Saturday, 23 March 2013

Suburban Housewife


Sitting here on the computer, slowly getting slushy from the cheap Moscato I bought earlier when the kids were doing my head in, I'm thinking I've got all this stay-at-home-housewify thingy worked out. I figure Step One in this revelation is to drink more. How good do kids look when you've had a glass or three? Their cheeks are so mooshy, their smells are less offensive and their bickering suddenly dissolves into a light, crisp and fruity palate state of mind.

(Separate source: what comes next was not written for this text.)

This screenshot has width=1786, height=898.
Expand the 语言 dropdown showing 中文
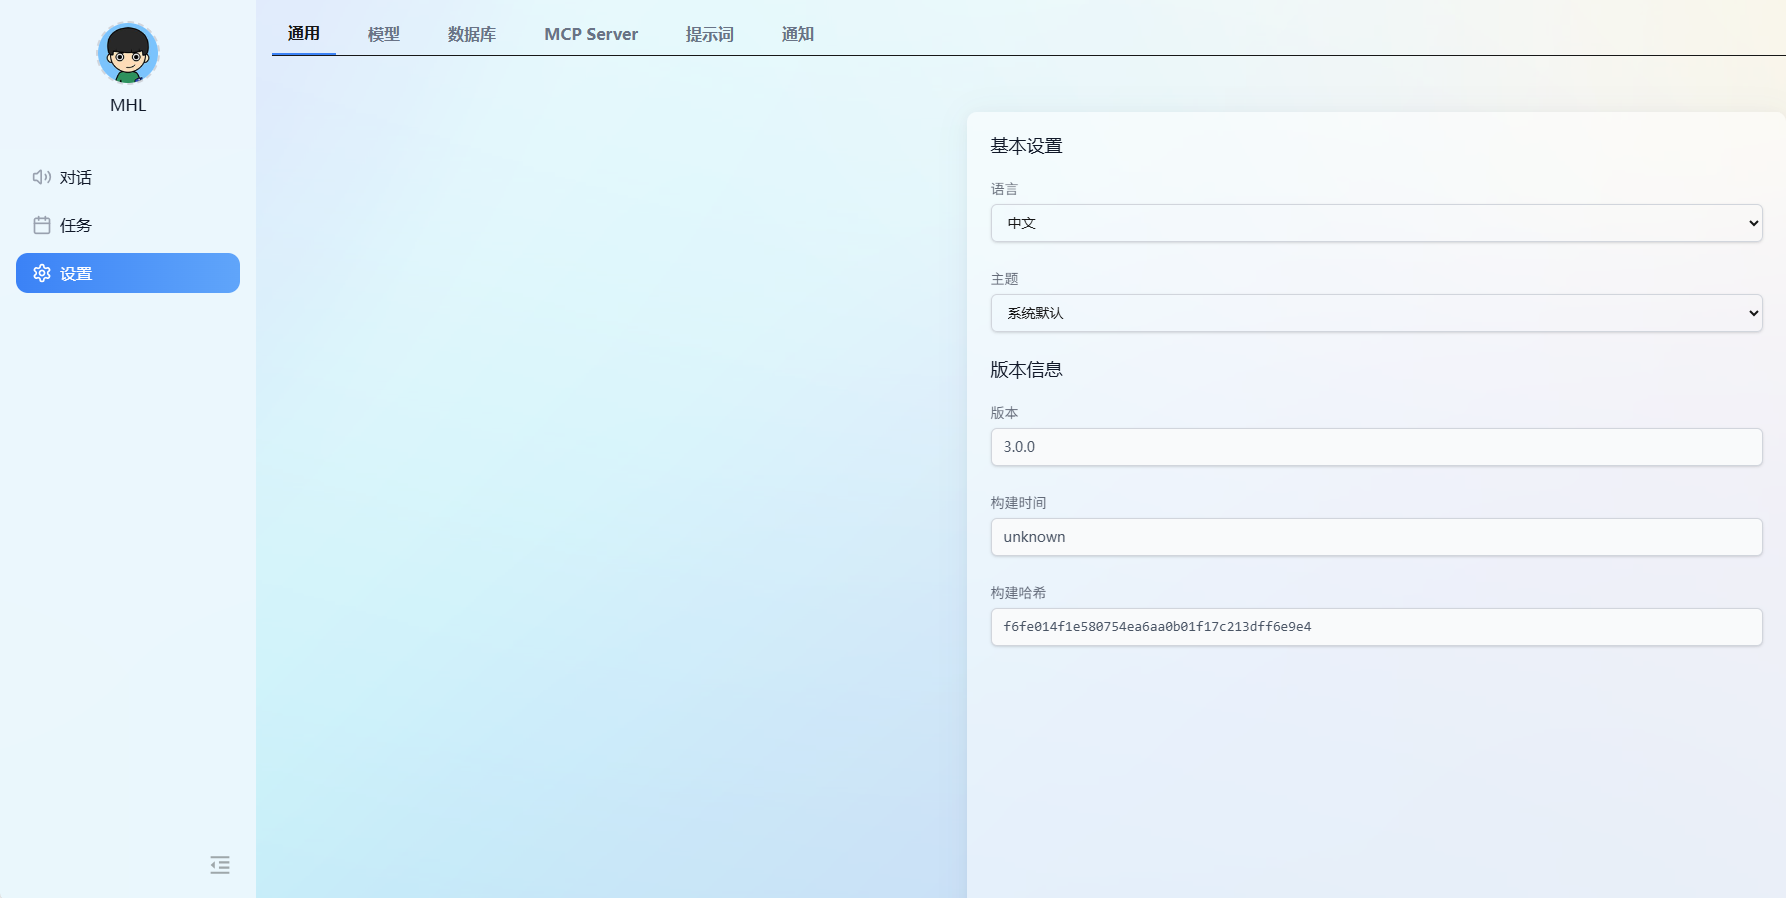pos(1376,223)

Lately (and I mean in the last 24 hours) I've come to the conclusion that there must be five types of housewife - The Liar, The Illusionist, The Magician, The Naturalist and The Beyond Care.

The Liar
These women have the perfect house, husband, kids and menus. Their houses are immaculate - not a speck of dust, dirt or urine to be found. Or so they say. Many of these model mums can be found hiding behind a keyboard updating their Facebook statuses or blogs with how wonderful their lives are. And we fall for it. And we rate our own lives on it. Their husbands cook them delicious breakfasts in bed without needing a reason, they know how to use a washing machine and a potato peeler and don't fart in their presence. Their children are clean, respectful, complete their homework the day they receive it and also don't fart in their presence. Their menus are planned a month in advance, are all natural and well presented. I have no doubt that many of these perfect mums are lying liars who are lying through their lie holes and are as reliable as a sleazy adult phone chat chick at $4.95 per minute. You believe she's a sexy blonde with big chumbawumbas because she said so. Why would she lie?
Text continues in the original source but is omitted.